La deflagración comenzó con un inocente correo electrónico que envió el 7 de octubre, un teniente de la Royal Navy (Armada británica) perteneciente a la guarnición Malvinas, dirigido al Servicio de Hidrografía Naval que depende de la jefa castrense, Nilda Garré.

El texto daba cuenta de la realización de maniobras de defensa aérea en cercanías de Monte Harriet y agregaba las coordenadas geográficas (latitud y longitud) de la zona marítima comprometida en el lanzamiento de la batería de misiles Rapier. El rol del teniente británico autor del mail parece remedar el que cumplió el chatarrero Constantino Davidoff en la génesis de las hostilidades de 1982. Si hasta coincide otro factor, el poder en Downing Street lo ejerce el Partido Conservador.

Esgrima

El minúsculo cable pasó en segundos de la oficina del secretario de Planificación, Oscar Cuattromo, a la del secretario de Asuntos Internacionales, Alfredo Forti, para terminar en manos de la ministra de Defensa, quien a su vez lo puso en conocimiento de Cristina de Kirchner. Después sobrevino la esgrima de cruces y reclamos que hoy agrega el apoyo solidario a la posición argentina de la Unión de Naciones Sudamericanas (Unasur).

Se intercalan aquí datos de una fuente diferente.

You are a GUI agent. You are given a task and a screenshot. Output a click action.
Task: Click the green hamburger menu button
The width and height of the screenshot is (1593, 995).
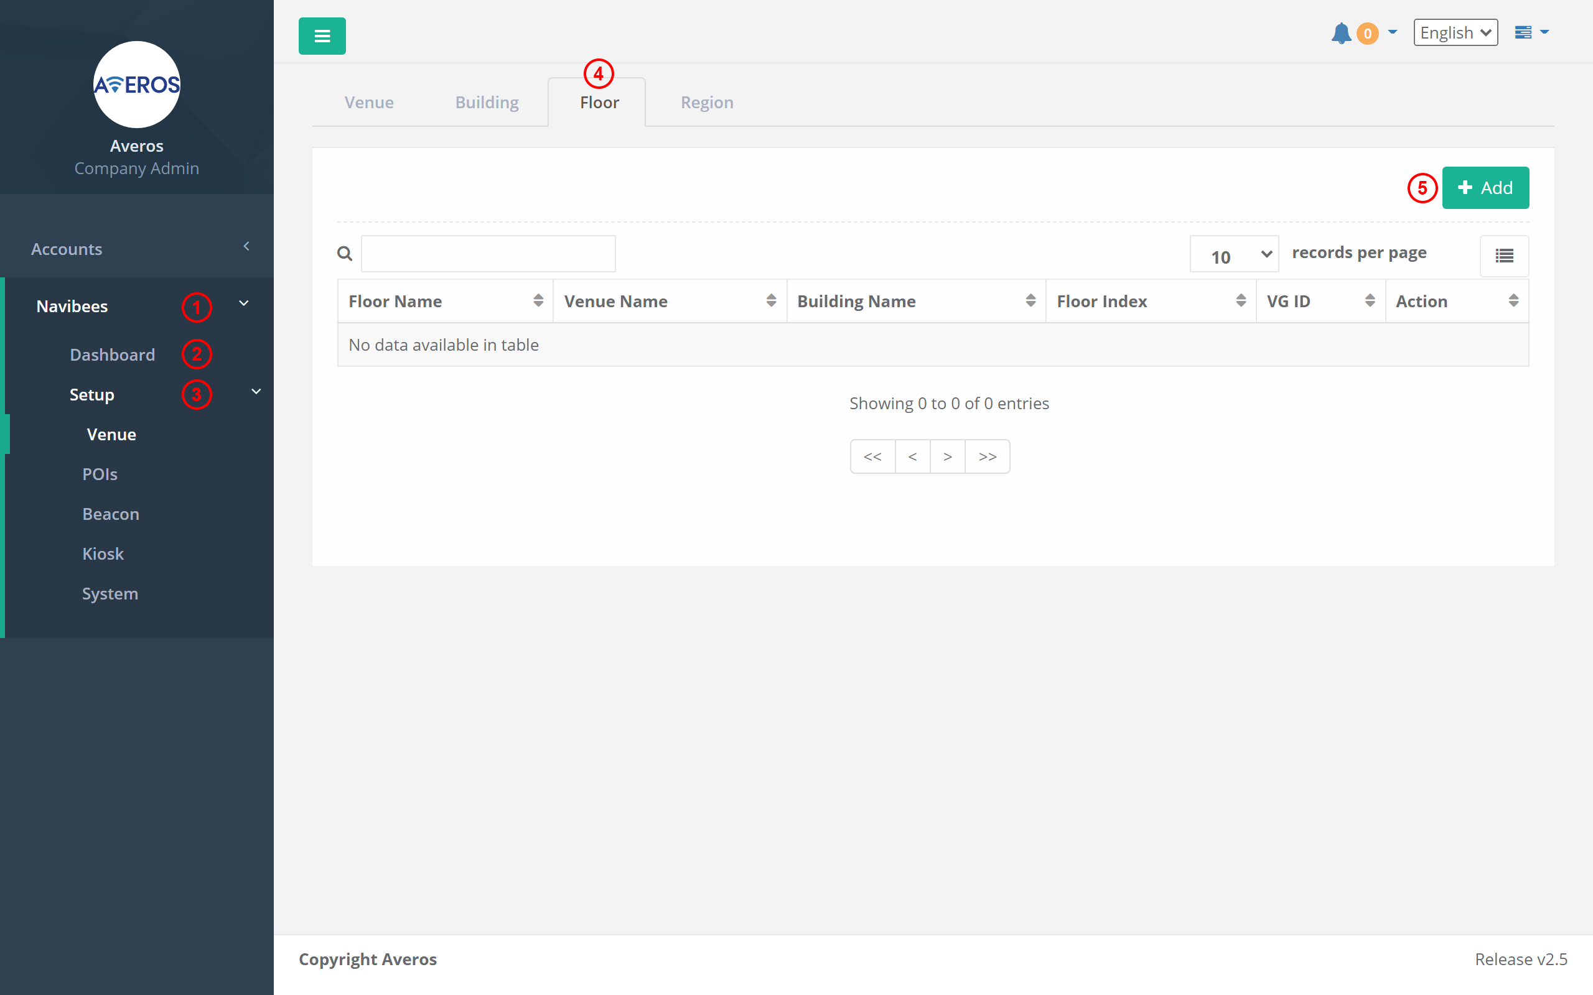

La posición oficial del Gobierno británico fijada por el ministro de Defensa, Liam Fox, es que son maniobras de rutina que se llevan a cabo desde hace 28 años. Y tiene razón, el último lanzamiento de misiles Rapier se hizo en 2007, la operación se conoció con el nombre código «Cassin Falcon», pero tal como le respondió Timerman, «ésta es la primera vez que avisan al Gobierno argentino, según indica la ley». El ministro Fox tiene abierto un frente interno que genera aún más suspicacias: la filtración a la prensa británica de una carta que dirigía al premier David Cameron en la que advertía sobre la inconveniencia del «recorte draconiano» al presupuesto de las fuerzas armadas inglesas. Alertaba a Cameron que el recorte podía significar la pérdida de la presencia naval británica en las Malvinas.

El Gobierno del Reino Unido no cumplió con la letra del denominado Acuerdo de Madrid II (1990), así se conoce el texto firmado por ambos países que sentó las bases para la generación de medidas de confianza mutua. El documento fijaba un conjunto de normas para evitar el tipo de escalada que hoy se vive tras el mail del «teniente británico». En el anexo I del acuerdo se establecía el Sistema Transitorio de Información y Consulta Recíprocas sobre los movimientos de las unidades de las fuerzas armadas y un Sistema de Comunicación Directa, bajo supervisión de las cancillerías para cursar esas novedades entre las siguientes autoridades: por la parte argentina, comandante del Área Naval Austral (Armada), jefe de la IX Brigada Aérea de Comodoro Rivadavia (Fuerza Aérea) y por la parte británica, comandante de las Fuerzas Británicas en Malvinas (Falklands). Se acordaba la vinculación radial directa atendida las 24 horas por esas autoridades militares y, entre otros asuntos, avisar con no menos de 25 días de anticipación los movimientos de buques, aeronaves y ejercicios militares. Ni la Armada, ni la Fuerza Aérea Argentina recibieron notificación por esos canales acerca del ejercicio con misiles. El secretario Forti se encargó personalmente de averiguar el asunto con el jefe naval Jorge Godoy.